The Federal Reserve has chosen to continue scaling back its monthly bond-buying program, following Ben Bernanke’s last meeting as chairman on Wednesday. The move was widely expected by economists. The Fed said it will further reduce its bond-buying stimulus to $65 billion in February, down from $75 billion. The decision was unanimous among Fed policymakers.
Since September 2012, the Fed had been buying $85 billion in bonds every month to stimulate the economy and hold interest rates down. It began scaling back the program this month after a December meeting.
Federal Reserve Chairman Ben Bernanke, who handed the reins over the Vice Chair Janet Yellen, adjourned his last policy-setting meeting without changes to the central bank’s policy and its long-term plan to keep interest rates low.
In a statement, the Fed acknowledged that “economic activity picked up in recent quarters,” which nods to the broader economic strength that led it to decide last month to begin the tapering process.
Fed officials were looking for improvement in the job market. As unemployment has dropped over the last year, they felt there was enough “cumulative progress” to warrant the scale-back.

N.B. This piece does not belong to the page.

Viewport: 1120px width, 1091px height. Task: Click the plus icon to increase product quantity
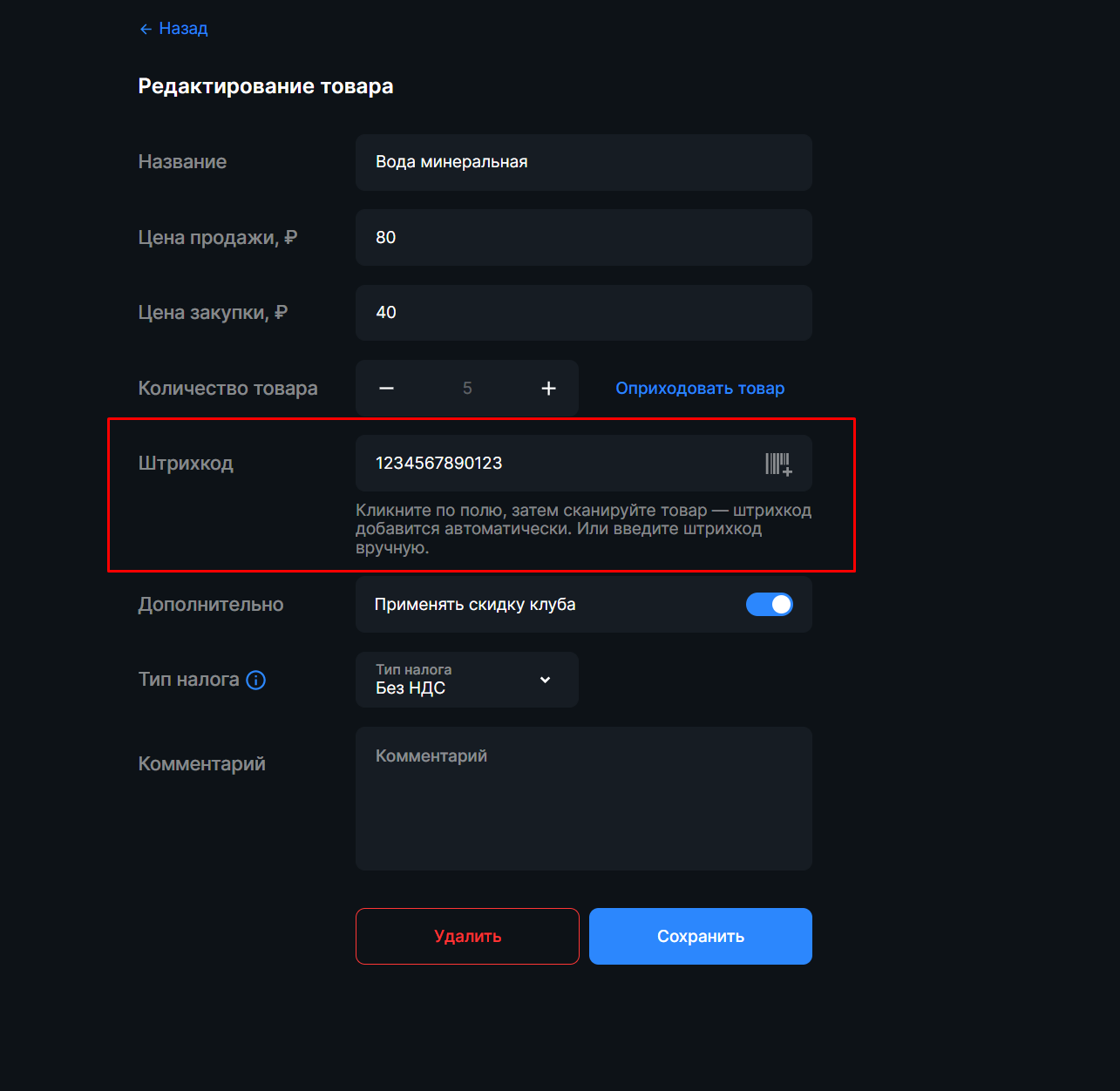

As economists predicted, a selloff in emerging market stocks and currencies this week and disappointing job growth in the U.S. did not deter the Fed from its decision. In December, a weak jobs report found hiring slowed suddenly, with businesses adding just 74,000 jobs that month, down from an average of 205,000 per month in the prior three months.
Some economists were surprised that the Fed made no mention of turmoil in many emerging markets. South Africa’s rand, Turkey’s lira, Brazil’s real, Indonesia’s rupiah, and India’s rupee all dropped dramatically as investors pulled away.
On Wednesday, policymakers stuck by their promise to keep rates low until well after the unemployment rate falls below 6.5%, particularly if inflation remains below the target of 2%. The unemployment rate currently stands at 6.7%.
This week marks the end of Benanke’s reign as chairman of the central bank. Bernanke served eight years in the position and was appointed by President George W. Bush in 2006. His tenure coincided with the worst U.S. recession since the Great Depression as he built a $4 trillion balance sheet and kept interest rates near zero for more than 5 years.